#### DATASET

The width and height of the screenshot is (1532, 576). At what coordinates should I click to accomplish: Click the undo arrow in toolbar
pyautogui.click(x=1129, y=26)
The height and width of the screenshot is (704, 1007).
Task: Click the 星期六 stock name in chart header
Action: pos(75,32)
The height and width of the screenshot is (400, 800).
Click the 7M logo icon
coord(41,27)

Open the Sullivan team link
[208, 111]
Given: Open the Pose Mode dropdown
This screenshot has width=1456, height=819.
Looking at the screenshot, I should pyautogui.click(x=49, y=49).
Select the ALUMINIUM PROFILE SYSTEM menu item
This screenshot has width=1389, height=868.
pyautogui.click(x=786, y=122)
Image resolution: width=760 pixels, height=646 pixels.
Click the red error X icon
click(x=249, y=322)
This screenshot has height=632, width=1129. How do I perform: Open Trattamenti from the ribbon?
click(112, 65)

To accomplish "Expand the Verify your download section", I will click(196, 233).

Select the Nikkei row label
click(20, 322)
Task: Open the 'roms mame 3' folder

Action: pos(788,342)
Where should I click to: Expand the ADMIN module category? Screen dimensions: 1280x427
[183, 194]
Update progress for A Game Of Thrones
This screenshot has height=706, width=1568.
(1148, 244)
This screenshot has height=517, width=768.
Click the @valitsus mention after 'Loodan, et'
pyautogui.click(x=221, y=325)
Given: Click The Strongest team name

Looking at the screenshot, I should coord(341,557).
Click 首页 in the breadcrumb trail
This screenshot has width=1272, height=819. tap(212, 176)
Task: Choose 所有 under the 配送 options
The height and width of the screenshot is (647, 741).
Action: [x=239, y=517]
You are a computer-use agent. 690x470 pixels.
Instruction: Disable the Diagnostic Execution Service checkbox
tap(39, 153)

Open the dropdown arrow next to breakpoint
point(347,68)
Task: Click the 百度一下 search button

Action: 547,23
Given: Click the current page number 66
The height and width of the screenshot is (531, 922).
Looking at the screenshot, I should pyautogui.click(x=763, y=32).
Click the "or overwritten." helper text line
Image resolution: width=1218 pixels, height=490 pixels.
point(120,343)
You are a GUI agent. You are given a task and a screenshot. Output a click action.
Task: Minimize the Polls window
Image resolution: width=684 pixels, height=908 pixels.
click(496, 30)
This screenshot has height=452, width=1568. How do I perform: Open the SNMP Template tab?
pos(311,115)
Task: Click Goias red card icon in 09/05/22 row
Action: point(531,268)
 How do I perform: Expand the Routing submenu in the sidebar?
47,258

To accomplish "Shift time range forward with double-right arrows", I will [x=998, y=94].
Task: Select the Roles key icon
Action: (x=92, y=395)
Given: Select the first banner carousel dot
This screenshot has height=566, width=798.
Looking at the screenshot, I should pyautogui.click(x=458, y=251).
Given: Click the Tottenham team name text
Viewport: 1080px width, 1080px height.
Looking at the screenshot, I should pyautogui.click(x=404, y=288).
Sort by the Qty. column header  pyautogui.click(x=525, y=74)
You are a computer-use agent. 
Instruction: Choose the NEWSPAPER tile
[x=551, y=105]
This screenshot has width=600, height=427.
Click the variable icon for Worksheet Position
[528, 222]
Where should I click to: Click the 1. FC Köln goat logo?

########

Beginning at the first line of the records, give again each line exactly as written, ending with the line that contains "Given: Open the Pose Mode dropdown".

The width and height of the screenshot is (1532, 576). At what coordinates should I click to accomplish: Click the undo arrow in toolbar
pyautogui.click(x=1129, y=26)
The height and width of the screenshot is (704, 1007).
Task: Click the 星期六 stock name in chart header
Action: pos(75,32)
The height and width of the screenshot is (400, 800).
Click the 7M logo icon
coord(41,27)

Open the Sullivan team link
[208, 111]
Given: Open the Pose Mode dropdown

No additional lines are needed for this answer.